43. Not So Amusing Now
Sadly, there is no evidence that Queen Victoria was fond of saying “We are not amused” except the writings of a third-party source with questionable reliability. It’s a shame because that phrase has become so ingrained into the almost legendary persona of Queen Victoria.
42. Early Times
Victoria was originally fifth in line to the throne of Britain. Her father, Prince Edward, was the fourth son of King George III. She had been conceived in the middle of a succession crisis, when her uncles were either unmarried, childless, or both.
41. All Shapes and Sizes
Victoria was a short woman, standing just 4’11” tall. By the end of her life, this means that, as Stephen Fry argues, she was actually wider than she was tall. Her bust circumference was 66 inches and her waist circumference was allegedly 52 inches. 4’11” tall means 59 inches tall, which yes, is less than 66 inches. But that’s circumference, not width. Did I just Mythbusters Stephen Fry?
40. Missing You, Dad
Victoria’s father, Prince Edward, sadly passed away when Victoria was less than one year old. Her mother, as well as her mother’s rumored lover, Sir John Conroy, would act as her guardians from then on.
39. A Queen by Any Other Name
“Victoria” was actually her second name. Her first name was Alexandrina, inspired by her godfather, Emperor Alexander I of Russia.
38. You’re Up Next!
By 1830, Victoria’s father, grandfather and eldest uncles had died. The next uncle in line became King William IV, who made her the heir presumptive due to a lack of male heirs. She really moved up in the world!
37. Nice Place!
Victoria was actually the first monarch to take up residence in Buckingham Palace. As anyone knows, she wasn’t the last either.
36. Such a Nice Son-In-Law
Until her marriage, Victoria’s mother lived in Buckingham Palace with her, much to Victoria’s frustration (as you can imagine, their relationship was very strained after her childhood). Not only that, protocol insisted that Victoria’s mother accompany her to formal occasions in the place of the husband she didn’t have.

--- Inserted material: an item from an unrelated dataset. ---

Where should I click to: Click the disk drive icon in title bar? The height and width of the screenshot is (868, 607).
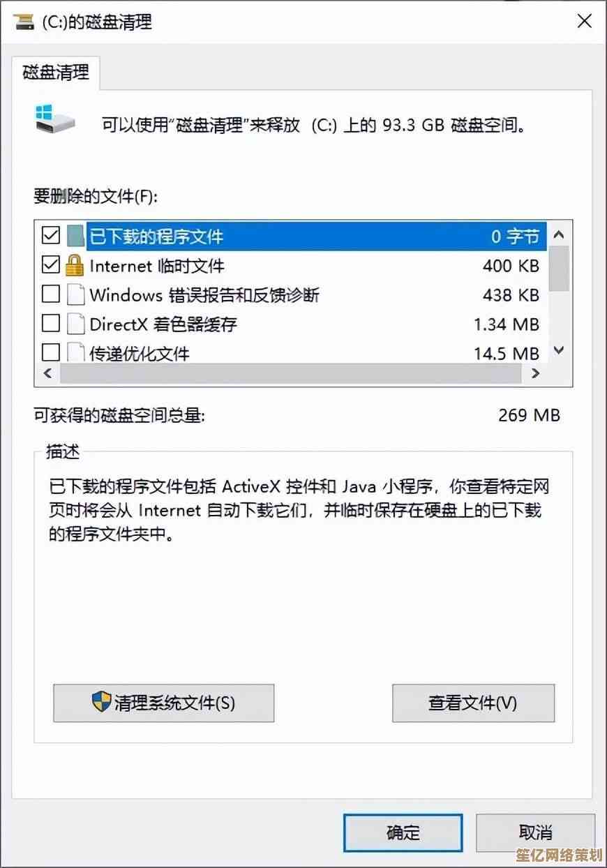click(x=23, y=22)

Despite her frustrations, Victoria made it clear that she wasn’t just marrying to put some space between her and her mother, and ironically, her marriage led to her husband, Albert, Prince Consort, helping to bring about a slight thawing between the two women.
35. Place and Date
Victoria was born in Kensington Palace on the 24th of May 1819.
34. All Aboard!
One of the lesser-known firsts of Victoria’s reign is that she was the first British monarch who ever traveled by train. Not only that, when she got her own royal train car, it was the first in the world to have a bathroom installed. Sadly, we found no word on whether or not she was permitted to conduct the train herself, though it makes for a wonderful image in our heads.
33. Nine is Divine
During her lifetime, Victoria gave birth to no fewer than nine children! From oldest to youngest, their names were Victoria (Vicky), Edward, Alice, Alfred, Helena, Louise, Arthur, Leopold, and Beatrice.
32. Not a Kid Person
Despite having nine children, Victoria was reportedly no fan of pregnancy. Moreover, she disliked newborn infants and thought they were “ugly” while also hating on the act of breastfeeding. To be fair, it’s virtually impossible to find anyone who’s gone through pregnancy (let alone nine of them) that thinks it’s a walk in the park.
31. A Thorough Scamp
In total, six different attempts were made on Victoria’s life during her reign as monarch. In some cases, though, her survival was less due to luck and more to the incompetence of the assassins. One particular case involved a man named John Bean, who fired a gun filled with tobacco at the queen! As you can imagine, it didn’t fire, but what else can you expect when Mr. Bean tries to assassinate someone?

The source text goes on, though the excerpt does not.